Den Supermarkt-Verkaufsschlager „Pink Lady“ suchten die Besucher des Moschtfestes am Sonntag vergebens im Freilichtmuseum: Die alten und vor allem regionalen Apfelsorten standen bewusst im Vordergrund. „Das ist auch gut so“, meinte Museumsmitarbeiterin Ingrid Schnizler. An ihrem Stand gab‘s unter anderem „Berletsch“ und „Neckarhäuser Sircher“. Erklären musste sie erstaunten Besuchern viel, die Sorten sind vielen Menschen ebenso wenig bekannt wie „Maria“ oder „Topaz“, die vom Arbeitskreis Nürtingen angeboten wurden. Die Kostproben jedenfalls waren sehr gefragt, die Helfer kamen mit der Produktion der Apfelschnitze kaum nach.

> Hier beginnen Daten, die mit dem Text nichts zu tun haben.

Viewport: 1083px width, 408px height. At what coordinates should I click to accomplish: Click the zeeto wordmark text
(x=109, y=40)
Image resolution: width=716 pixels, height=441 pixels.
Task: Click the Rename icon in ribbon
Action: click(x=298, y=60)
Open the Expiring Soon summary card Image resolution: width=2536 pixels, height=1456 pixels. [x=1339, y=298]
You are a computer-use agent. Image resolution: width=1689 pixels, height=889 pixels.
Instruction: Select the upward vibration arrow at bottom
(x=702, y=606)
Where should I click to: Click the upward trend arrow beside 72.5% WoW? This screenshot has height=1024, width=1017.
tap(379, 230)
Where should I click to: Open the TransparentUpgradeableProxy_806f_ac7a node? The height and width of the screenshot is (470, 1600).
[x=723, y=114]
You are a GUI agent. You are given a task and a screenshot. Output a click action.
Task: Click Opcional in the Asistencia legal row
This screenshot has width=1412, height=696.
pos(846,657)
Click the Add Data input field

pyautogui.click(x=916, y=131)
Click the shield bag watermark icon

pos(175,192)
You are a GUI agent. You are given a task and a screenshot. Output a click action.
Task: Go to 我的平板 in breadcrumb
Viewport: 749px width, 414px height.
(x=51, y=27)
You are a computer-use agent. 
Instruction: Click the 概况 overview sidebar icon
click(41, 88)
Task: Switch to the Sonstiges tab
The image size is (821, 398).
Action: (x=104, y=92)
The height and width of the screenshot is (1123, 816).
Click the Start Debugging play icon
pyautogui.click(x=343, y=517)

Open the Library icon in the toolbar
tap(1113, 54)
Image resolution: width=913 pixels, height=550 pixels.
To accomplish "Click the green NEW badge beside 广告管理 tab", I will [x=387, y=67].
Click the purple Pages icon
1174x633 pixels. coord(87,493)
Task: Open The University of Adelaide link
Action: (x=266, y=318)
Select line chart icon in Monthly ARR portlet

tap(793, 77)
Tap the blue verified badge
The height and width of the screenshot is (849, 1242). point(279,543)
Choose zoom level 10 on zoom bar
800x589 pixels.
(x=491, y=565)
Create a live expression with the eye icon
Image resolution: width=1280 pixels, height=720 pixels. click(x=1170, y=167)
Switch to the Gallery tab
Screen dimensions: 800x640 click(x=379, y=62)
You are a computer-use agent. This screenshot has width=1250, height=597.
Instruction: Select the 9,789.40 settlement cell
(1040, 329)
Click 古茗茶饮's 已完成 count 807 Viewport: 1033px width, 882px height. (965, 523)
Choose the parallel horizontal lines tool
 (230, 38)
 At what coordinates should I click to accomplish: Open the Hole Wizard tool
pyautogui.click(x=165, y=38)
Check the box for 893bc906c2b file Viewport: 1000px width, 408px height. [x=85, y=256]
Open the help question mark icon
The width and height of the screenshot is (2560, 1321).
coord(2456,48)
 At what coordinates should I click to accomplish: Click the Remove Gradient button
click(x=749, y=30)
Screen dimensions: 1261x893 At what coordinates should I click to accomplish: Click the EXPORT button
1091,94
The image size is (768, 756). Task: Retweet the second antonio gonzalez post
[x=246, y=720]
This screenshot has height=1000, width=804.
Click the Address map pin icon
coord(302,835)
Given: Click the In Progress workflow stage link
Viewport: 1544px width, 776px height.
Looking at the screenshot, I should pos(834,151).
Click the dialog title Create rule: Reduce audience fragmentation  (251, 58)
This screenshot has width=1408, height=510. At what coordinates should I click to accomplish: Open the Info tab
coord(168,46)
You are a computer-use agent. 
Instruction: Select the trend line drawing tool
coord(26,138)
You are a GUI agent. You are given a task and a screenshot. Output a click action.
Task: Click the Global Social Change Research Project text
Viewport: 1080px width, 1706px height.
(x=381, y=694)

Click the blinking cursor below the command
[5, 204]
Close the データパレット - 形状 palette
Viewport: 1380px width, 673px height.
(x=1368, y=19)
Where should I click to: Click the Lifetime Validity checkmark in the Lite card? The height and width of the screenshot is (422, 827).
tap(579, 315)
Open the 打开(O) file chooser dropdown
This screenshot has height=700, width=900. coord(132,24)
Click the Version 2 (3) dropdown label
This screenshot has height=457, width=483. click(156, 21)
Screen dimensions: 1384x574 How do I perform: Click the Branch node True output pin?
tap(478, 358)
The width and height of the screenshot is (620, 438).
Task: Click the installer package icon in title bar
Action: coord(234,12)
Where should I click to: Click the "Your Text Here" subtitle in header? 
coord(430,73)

Zum inzwischen 27. Mal fand das Moschtfest statt, aus dem Terminkalender des Freilichtmuseums ist es nicht mehr wegzudenken. Ein Angebot, das vor allem Familien schätzen – aber nicht nur: Senioren tauchten gerne ein in alte Zeiten, in denen Äpfel und Birnen noch Macken haben durften. Gerne unterhielten sie sich mit Fachleuten über gute alte Obstzeiten, aber auch jüngere Besucher erinnerten sich gerne zurück: „Man wird hier in die Vergangenheit zurückversetzt“, erzählte Elvira Rotter und gab zu, dass sie vor allem eines genießt: den ursprünglichen Geschmack von Apfelsaft.
Was sie ebenfalls schätzt am Moschtfest: Eltern und Kinder können gemeinsam aktiv werden und sehen, wie Dinge entstehen. Die Gerlingerin flechtet gemeinsam mit ihrer achtjährigen Tochter Laura einen kleinen Korb: „Ich habe das heute zum ersten Mal gemacht. Ich wusste nicht, wie man das macht“, gibt sie zu. „Es ist schön, dass dieses Wissen nicht verloren geht.“
Mus und Kraut aus Handarbeit
Wissen zu vermitteln, dass manche Dinge nicht selbstverständlich sind und es auch Alternativen zur Fertigware gibt – das ist ein Ziel der Traditionsveranstaltung: Kinder sammelten mit Begeisterung Obst ein, schälten es und durften es höchstpersönlich zu Mus verarbeiten. Dass das Pressen von Äpfeln und Birnen ganz schön anstrengend ist, wurde den Kindern – und so manchem Erwachsenen – an einer anderen Station klar. Und Sauerkraut muss auch erst einmal verarbeitet werden, bis es in die Dose kommt: Ylvie jedenfalls hobelte mit Begeisterung einen Krautkopf ins große Fass. Der Lohn für die Mühen: Das Mädchen durfte das Kraut mitnehmen. „Da machen wir einen Salat daraus“, freute sich Papa Stefan Wachter.
Die Familie aus Weilheim hat eine Dauerkarte fürs Freilichtmuseum. Weil’s so abwechselnd ist: „Man entdeckt immer wieder etwas Neues.“ Das galt vor allem für die Kinder: Sie durften ausgiebig toben und auf Bäume klettern, wenige Augenblicke später waren sie konzentriert beim Schnippeln, Pressen oder Genießen mit allen Sinnen – das frische Mus, den sortenreichen Apfelsaft oder die leckeren Kuchen – die Äpfel sowieso. Auch die Erwachsenen waren zum Probieren eingeladen: Seccos, Cidres und Destillate waren sehr gefragt; Fragen zur Produktion durften ausdrücklich gestellt werden. Schauen und staunen war für Alt und Jung die Devise: Das Genussteam des Freilichtmuseums hatte besondere Marmeladen hergestellt – eine in der Bratapfelversion, für eine andere kamen Äpfel mit Kürbis gemischt in die Gläser.
Das Moschtfest war mehr als ein kulinarisches Fest: Thematisiert wurde alles, was mit Streuobstwiesen und dem Herbst zu tun hat. Das Angebot reichte von Patchworkarbeiten, für die Ute Hoff und Ilona Gässler Apfelmotive verwendet haben, bis hin zu Nistkästen. Und wer eine Ruhepause vom Schauen brauchte, konnte auch zuhören: Das Trio The Craig spielte irische Weisen. Für einen rundum gelungenen Tag sorgte auch das Wetter: Als irgendwann sogar die Sonne herauskam, ließen sich die Besucher auf dem gesamten Areal gemütlich nieder und genossen das Flair.